**Listed entries**
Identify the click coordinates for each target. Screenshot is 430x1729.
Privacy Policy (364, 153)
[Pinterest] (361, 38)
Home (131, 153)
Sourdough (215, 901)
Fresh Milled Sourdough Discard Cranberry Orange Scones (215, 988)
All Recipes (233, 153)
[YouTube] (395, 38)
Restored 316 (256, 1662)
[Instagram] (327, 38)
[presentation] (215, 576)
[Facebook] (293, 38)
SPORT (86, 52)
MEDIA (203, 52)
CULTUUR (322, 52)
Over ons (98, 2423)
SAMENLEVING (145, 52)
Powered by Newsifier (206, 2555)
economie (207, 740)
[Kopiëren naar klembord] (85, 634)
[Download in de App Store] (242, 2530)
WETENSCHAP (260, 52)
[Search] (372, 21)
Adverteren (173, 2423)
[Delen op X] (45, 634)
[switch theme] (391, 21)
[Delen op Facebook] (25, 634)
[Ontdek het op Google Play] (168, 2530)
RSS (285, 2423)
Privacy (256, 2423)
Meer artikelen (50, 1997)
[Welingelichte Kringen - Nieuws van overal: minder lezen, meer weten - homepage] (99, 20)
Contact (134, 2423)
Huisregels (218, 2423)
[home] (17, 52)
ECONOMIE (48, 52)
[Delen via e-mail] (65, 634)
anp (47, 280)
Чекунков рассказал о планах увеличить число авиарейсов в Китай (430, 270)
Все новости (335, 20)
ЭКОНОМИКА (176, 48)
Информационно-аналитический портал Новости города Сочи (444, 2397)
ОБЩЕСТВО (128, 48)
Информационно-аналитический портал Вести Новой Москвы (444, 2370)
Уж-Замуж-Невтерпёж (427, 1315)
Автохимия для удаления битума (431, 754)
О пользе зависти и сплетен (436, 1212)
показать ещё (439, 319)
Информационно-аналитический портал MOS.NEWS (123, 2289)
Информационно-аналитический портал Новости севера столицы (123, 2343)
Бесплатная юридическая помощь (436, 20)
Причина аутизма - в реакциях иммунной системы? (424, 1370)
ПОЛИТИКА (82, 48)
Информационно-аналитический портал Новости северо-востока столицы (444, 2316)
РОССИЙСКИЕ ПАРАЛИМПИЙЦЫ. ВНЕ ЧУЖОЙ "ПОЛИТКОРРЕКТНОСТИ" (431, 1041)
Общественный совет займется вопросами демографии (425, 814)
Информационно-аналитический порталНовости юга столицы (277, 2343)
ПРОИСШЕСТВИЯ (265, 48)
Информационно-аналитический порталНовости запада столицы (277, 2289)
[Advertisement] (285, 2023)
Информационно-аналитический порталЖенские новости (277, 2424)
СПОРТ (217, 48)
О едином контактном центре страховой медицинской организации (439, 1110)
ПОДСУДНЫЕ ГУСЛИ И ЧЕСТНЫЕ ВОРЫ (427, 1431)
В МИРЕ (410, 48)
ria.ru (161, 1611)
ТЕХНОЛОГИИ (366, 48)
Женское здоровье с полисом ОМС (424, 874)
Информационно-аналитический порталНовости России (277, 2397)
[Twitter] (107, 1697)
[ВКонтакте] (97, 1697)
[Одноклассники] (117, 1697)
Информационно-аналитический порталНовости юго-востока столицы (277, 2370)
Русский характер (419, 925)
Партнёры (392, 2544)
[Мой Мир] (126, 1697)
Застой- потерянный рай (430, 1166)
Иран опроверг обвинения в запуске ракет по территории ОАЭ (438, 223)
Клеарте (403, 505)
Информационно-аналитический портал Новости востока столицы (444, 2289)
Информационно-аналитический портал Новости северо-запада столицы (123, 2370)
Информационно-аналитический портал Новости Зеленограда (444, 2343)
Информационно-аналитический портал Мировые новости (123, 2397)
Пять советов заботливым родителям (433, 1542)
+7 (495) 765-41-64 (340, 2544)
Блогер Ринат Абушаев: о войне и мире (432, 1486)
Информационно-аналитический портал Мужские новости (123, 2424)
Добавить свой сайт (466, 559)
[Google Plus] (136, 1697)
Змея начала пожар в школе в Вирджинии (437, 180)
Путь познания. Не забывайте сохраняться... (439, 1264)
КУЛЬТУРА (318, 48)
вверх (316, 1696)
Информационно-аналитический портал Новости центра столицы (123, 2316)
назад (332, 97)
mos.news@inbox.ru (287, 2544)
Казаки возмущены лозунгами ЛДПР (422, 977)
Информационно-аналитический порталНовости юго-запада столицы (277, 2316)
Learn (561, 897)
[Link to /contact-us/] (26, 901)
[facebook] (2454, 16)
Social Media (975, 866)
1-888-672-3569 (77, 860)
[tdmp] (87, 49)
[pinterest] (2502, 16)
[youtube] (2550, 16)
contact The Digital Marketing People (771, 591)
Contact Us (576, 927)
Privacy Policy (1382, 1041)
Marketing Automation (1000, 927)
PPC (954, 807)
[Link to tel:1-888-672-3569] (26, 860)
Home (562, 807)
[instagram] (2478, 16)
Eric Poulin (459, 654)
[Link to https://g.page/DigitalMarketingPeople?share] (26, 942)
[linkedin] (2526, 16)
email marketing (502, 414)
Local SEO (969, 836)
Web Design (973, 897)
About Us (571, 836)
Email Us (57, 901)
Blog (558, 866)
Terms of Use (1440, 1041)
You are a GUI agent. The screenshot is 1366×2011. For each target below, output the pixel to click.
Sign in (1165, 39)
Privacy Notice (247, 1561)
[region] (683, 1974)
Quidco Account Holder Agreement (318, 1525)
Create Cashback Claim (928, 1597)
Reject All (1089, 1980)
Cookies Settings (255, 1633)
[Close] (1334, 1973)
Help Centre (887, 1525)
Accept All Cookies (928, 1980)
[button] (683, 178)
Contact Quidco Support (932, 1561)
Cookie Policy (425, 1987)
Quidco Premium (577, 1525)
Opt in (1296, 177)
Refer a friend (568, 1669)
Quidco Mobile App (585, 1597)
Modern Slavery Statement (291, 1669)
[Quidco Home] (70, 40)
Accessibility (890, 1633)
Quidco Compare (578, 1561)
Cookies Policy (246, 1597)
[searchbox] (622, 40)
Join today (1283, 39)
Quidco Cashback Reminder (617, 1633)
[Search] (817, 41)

**Exercise brief**
Each entry in the data should be restated exactly as it was written.

**Your response**
Identify the click coordinates for each target. Screenshot is 430x1729.
Privacy Policy (364, 153)
[Pinterest] (361, 38)
Home (131, 153)
Sourdough (215, 901)
Fresh Milled Sourdough Discard Cranberry Orange Scones (215, 988)
All Recipes (233, 153)
[YouTube] (395, 38)
Restored 316 (256, 1662)
[Instagram] (327, 38)
[presentation] (215, 576)
[Facebook] (293, 38)
SPORT (86, 52)
MEDIA (203, 52)
CULTUUR (322, 52)
Over ons (98, 2423)
SAMENLEVING (145, 52)
Powered by Newsifier (206, 2555)
economie (207, 740)
[Kopiëren naar klembord] (85, 634)
[Download in de App Store] (242, 2530)
WETENSCHAP (260, 52)
[Search] (372, 21)
Adverteren (173, 2423)
[Delen op X] (45, 634)
[switch theme] (391, 21)
[Delen op Facebook] (25, 634)
[Ontdek het op Google Play] (168, 2530)
RSS (285, 2423)
Privacy (256, 2423)
Meer artikelen (50, 1997)
[Welingelichte Kringen - Nieuws van overal: minder lezen, meer weten - homepage] (99, 20)
Contact (134, 2423)
Huisregels (218, 2423)
[home] (17, 52)
ECONOMIE (48, 52)
[Delen via e-mail] (65, 634)
anp (47, 280)
Чекунков рассказал о планах увеличить число авиарейсов в Китай (430, 270)
Все новости (335, 20)
ЭКОНОМИКА (176, 48)
Информационно-аналитический портал Новости города Сочи (444, 2397)
ОБЩЕСТВО (128, 48)
Информационно-аналитический портал Вести Новой Москвы (444, 2370)
Уж-Замуж-Невтерпёж (427, 1315)
Автохимия для удаления битума (431, 754)
О пользе зависти и сплетен (436, 1212)
показать ещё (439, 319)
Информационно-аналитический портал MOS.NEWS (123, 2289)
Информационно-аналитический портал Новости севера столицы (123, 2343)
Бесплатная юридическая помощь (436, 20)
Причина аутизма - в реакциях иммунной системы? (424, 1370)
ПОЛИТИКА (82, 48)
Информационно-аналитический портал Новости северо-востока столицы (444, 2316)
РОССИЙСКИЕ ПАРАЛИМПИЙЦЫ. ВНЕ ЧУЖОЙ "ПОЛИТКОРРЕКТНОСТИ" (431, 1041)
Общественный совет займется вопросами демографии (425, 814)
Информационно-аналитический порталНовости юга столицы (277, 2343)
ПРОИСШЕСТВИЯ (265, 48)
Информационно-аналитический порталНовости запада столицы (277, 2289)
[Advertisement] (285, 2023)
Информационно-аналитический порталЖенские новости (277, 2424)
СПОРТ (217, 48)
О едином контактном центре страховой медицинской организации (439, 1110)
ПОДСУДНЫЕ ГУСЛИ И ЧЕСТНЫЕ ВОРЫ (427, 1431)
В МИРЕ (410, 48)
ria.ru (161, 1611)
ТЕХНОЛОГИИ (366, 48)
Женское здоровье с полисом ОМС (424, 874)
Информационно-аналитический порталНовости России (277, 2397)
[Twitter] (107, 1697)
[ВКонтакте] (97, 1697)
[Одноклассники] (117, 1697)
Информационно-аналитический порталНовости юго-востока столицы (277, 2370)
Русский характер (419, 925)
Партнёры (392, 2544)
[Мой Мир] (126, 1697)
Застой- потерянный рай (430, 1166)
Иран опроверг обвинения в запуске ракет по территории ОАЭ (438, 223)
Клеарте (403, 505)
Информационно-аналитический портал Новости востока столицы (444, 2289)
Информационно-аналитический портал Новости северо-запада столицы (123, 2370)
Информационно-аналитический портал Новости Зеленограда (444, 2343)
Информационно-аналитический портал Мировые новости (123, 2397)
Пять советов заботливым родителям (433, 1542)
+7 (495) 765-41-64 (340, 2544)
Блогер Ринат Абушаев: о войне и мире (432, 1486)
Информационно-аналитический портал Мужские новости (123, 2424)
Добавить свой сайт (466, 559)
[Google Plus] (136, 1697)
Змея начала пожар в школе в Вирджинии (437, 180)
Путь познания. Не забывайте сохраняться... (439, 1264)
КУЛЬТУРА (318, 48)
вверх (316, 1696)
Информационно-аналитический портал Новости центра столицы (123, 2316)
назад (332, 97)
mos.news@inbox.ru (287, 2544)
Казаки возмущены лозунгами ЛДПР (422, 977)
Информационно-аналитический порталНовости юго-запада столицы (277, 2316)
Learn (561, 897)
[Link to /contact-us/] (26, 901)
[facebook] (2454, 16)
Social Media (975, 866)
1-888-672-3569 (77, 860)
[tdmp] (87, 49)
[pinterest] (2502, 16)
[youtube] (2550, 16)
contact The Digital Marketing People (771, 591)
Contact Us (576, 927)
Privacy Policy (1382, 1041)
Marketing Automation (1000, 927)
PPC (954, 807)
[Link to tel:1-888-672-3569] (26, 860)
Home (562, 807)
[instagram] (2478, 16)
Eric Poulin (459, 654)
[Link to https://g.page/DigitalMarketingPeople?share] (26, 942)
[linkedin] (2526, 16)
email marketing (502, 414)
Local SEO (969, 836)
Web Design (973, 897)
About Us (571, 836)
Email Us (57, 901)
Blog (558, 866)
Terms of Use (1440, 1041)
You are a GUI agent. The screenshot is 1366×2011. For each target below, output the pixel to click.
Sign in (1165, 39)
Privacy Notice (247, 1561)
[region] (683, 1974)
Quidco Account Holder Agreement (318, 1525)
Create Cashback Claim (928, 1597)
Reject All (1089, 1980)
Cookies Settings (255, 1633)
[Close] (1334, 1973)
Help Centre (887, 1525)
Accept All Cookies (928, 1980)
[button] (683, 178)
Contact Quidco Support (932, 1561)
Cookie Policy (425, 1987)
Quidco Premium (577, 1525)
Opt in (1296, 177)
Refer a friend (568, 1669)
Quidco Mobile App (585, 1597)
Modern Slavery Statement (291, 1669)
[Quidco Home] (70, 40)
Accessibility (890, 1633)
Quidco Compare (578, 1561)
Cookies Policy (246, 1597)
[searchbox] (622, 40)
Join today (1283, 39)
Quidco Cashback Reminder (617, 1633)
[Search] (817, 41)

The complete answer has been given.